But you don’t come to the first London restaurant of Madrid’s infamously rebellious chef David Muñoz for a predictable experience. You expect your senses to be well and truly tested. Muñoz’s conceptual Madrid restaurant Diver XO has been awarded the rare accolade of three Michelin stars. And Street XO (pronounced ‘street show’) is an equally experimental offshoot, with a slightly more affordable menu.

After an Umani-heavy series of savoury courses (we also tried Rendang Tortilla garnished with Thai Basil and a heavily–dressed papaya salad – a little too slimy), we order an innocent sounding strawberry cake for pudding. What arrives is a sort of deconstructed baked Alaska: light ice cream with a separate and obscenely airy strawberry sponge on the side. The cream is also peppered with sharp fizzy jellies and small crunchy shards – the whole creation is Barbie pink, unexpectedly fresh and not at all saccharine.

List of tasks ->
a – Answer these from the Street XO review:
(i) How many Michelin stars has Diver XO been given?
(ii) What does the strawberry cake turn out to be?
(iii) What color is the whole dessert?
b – Pick up the Street XO review after its last sentence and keep writing.
You won't need the listing for any of this.

Supplied material ->
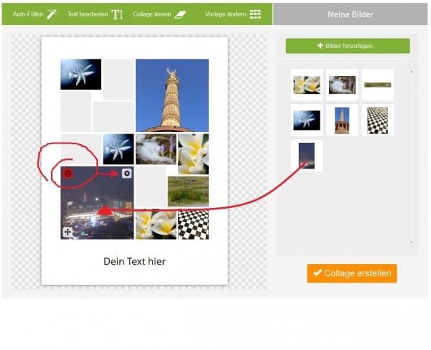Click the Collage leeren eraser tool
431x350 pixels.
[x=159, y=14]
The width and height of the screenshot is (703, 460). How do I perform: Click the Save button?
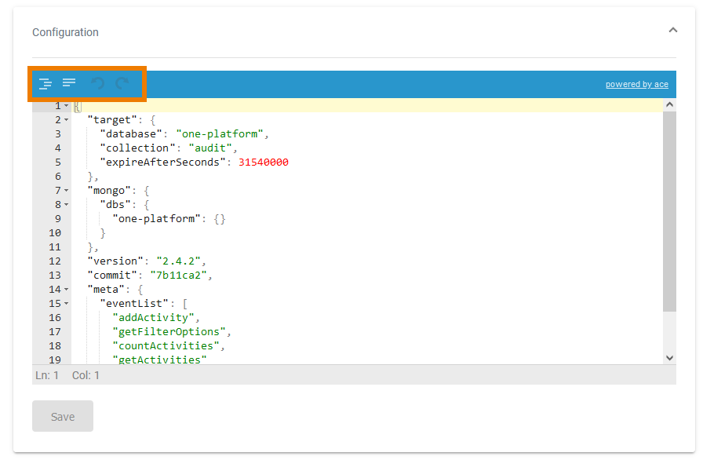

Outputs by task ->
a –
(i) Three.
(ii) A sort of deconstructed baked Alaska.
(iii) Barbie pink.

b –
After coffee, we take the industrially styled lift (complete with fluorescent warning tape) to ground level and are ushered through the weighty doors into the bright and breezy streets of Mayfair.  Talk about a trip down the rabbit hole… If you want an unusual olfactory exploration of a meal, then you should take the challenge at Street XO. David Muñoz’s daring creations do not disappoint.